Material and Methods
The study area comprises of the Plasjan River, in Eskandari watershed, north east of Zayandeh roud basin, Esfahan, Iran. The watershed has an area of approximately 1640 km2. The recorded data of runoff and suspended sediment values are available, measured at one station in outlet of the Eskandari station. Data set of flood runoff and sediment at the same time for the years of 1995 to 2006 were provided by the Esfahan Water Agency. Several geomorphic parameters were used to create geomorphic models such as relative relief, form index and drainage density.
There are several stages processes to develop artificial neural network for simulation application as follow:
1. Data selection: gathering an appropriate data set.
2. Selection of an appropriate predictand: to decide what is to be modeled
3. Artificial neural network selection: to select an appropriate type of network and choose a suitable training algorithm.
4. Data preprocessing: to process the original data in terms of identifying suitable network inputs (predictors) and perform data cleansing as appropriate, for example, if necessary, remove trends or seasonal components. In addition, one must normalize and split the data into training, validation and testing data sets.
5. Training: to train a number of networks using the chosen training algorithm and preprocessed data.
6. Using appropriate assessment criteria evaluate the model produced and select the best solution for subsequent implementation.
It was revealed that the feed-forward ANN model with back propagation algorithm performed well for both the GANN and ANN models. The sediment loads predicted by these models were compared with observed data for the same watershed and compared with regression models including power regression and multivariate adaptive spline with evaluation indexes of root mean square of errors and determination index.
Results and discussion
Development of regression and neural network and using geomorphic parameters besides to runoff and sediment showed noticeable results. However, the GANN predicted better with highest coefficient of determination (R2) of 0.98, root mean square error (RMSE) of 4.49 in comparison to ANN (R2 = 0.96, RMSE = 5.35). The regression model performance was inferior (R2=0.89, RMSE=8.66) for MARS and (R2 = 0.81, RMSE = 15.05) for PR to the ANN models. Therefore ANN technique especially GANN is a powerful tool for real-time prediction of sediment transport in a complex network of rivers.

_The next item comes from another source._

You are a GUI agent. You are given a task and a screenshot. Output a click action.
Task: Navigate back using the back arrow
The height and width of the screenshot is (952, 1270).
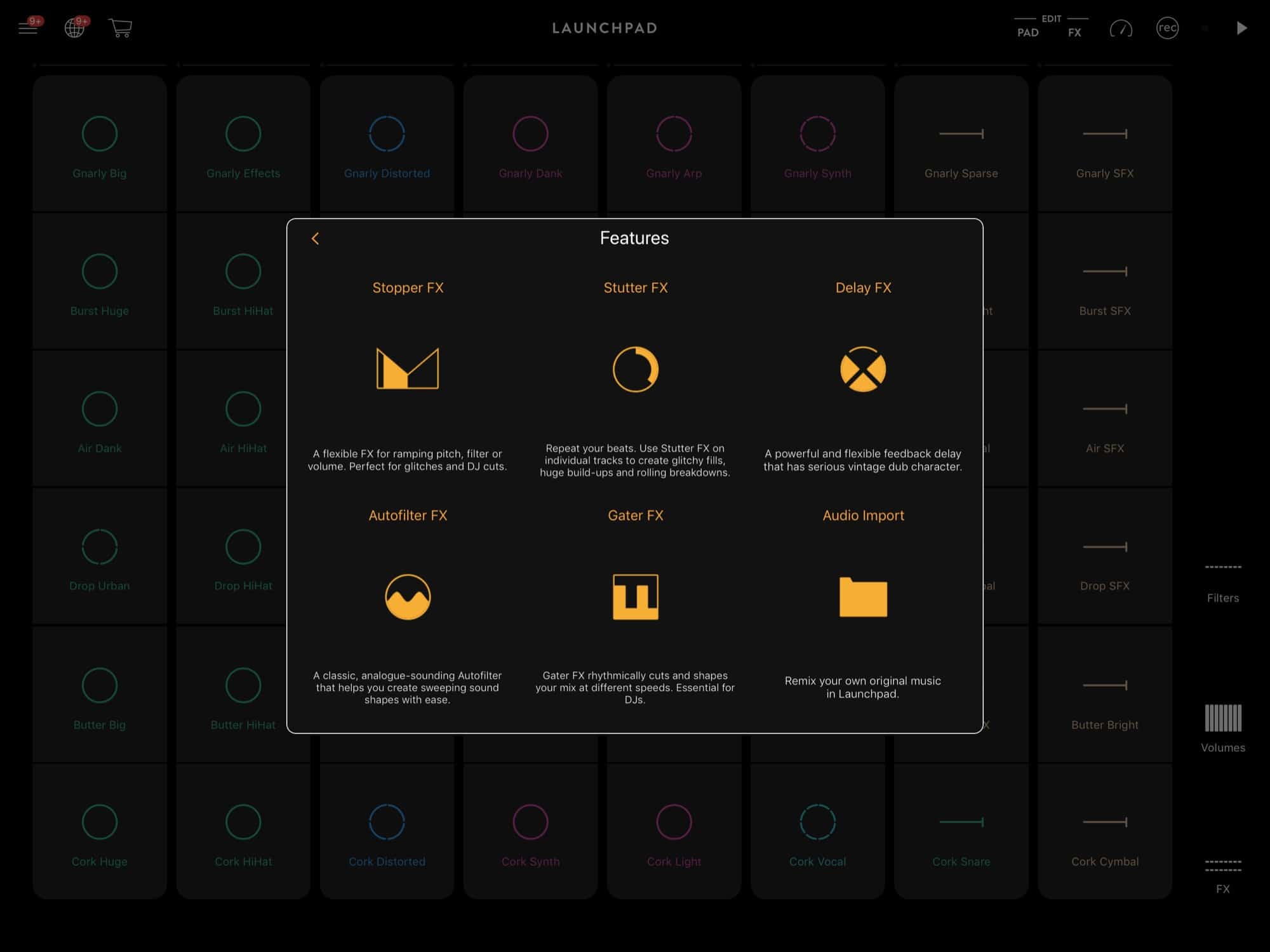pos(316,238)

Neural network (NN) is a suitable tool for simulating the behavior of sediment transport in a river system. One major advantage the NN approach has over traditional input-output modeling is that it makes fewer demands of data. Unlike multiple regressions, where the constraints preparation the number and distributions of data, are often simply used, NN do not make assumptions about the statistical properties of a data set. Data for several variables can be use flexibility on temporal and spatial scales. Therefore NN find a non-linear pattern carefully that it does not with traditional methods. An advantage of the results is the effective rules of geomorphology parameters in modeling procession fact which illustrate importance of them in vision of river’s behavior in a catchment.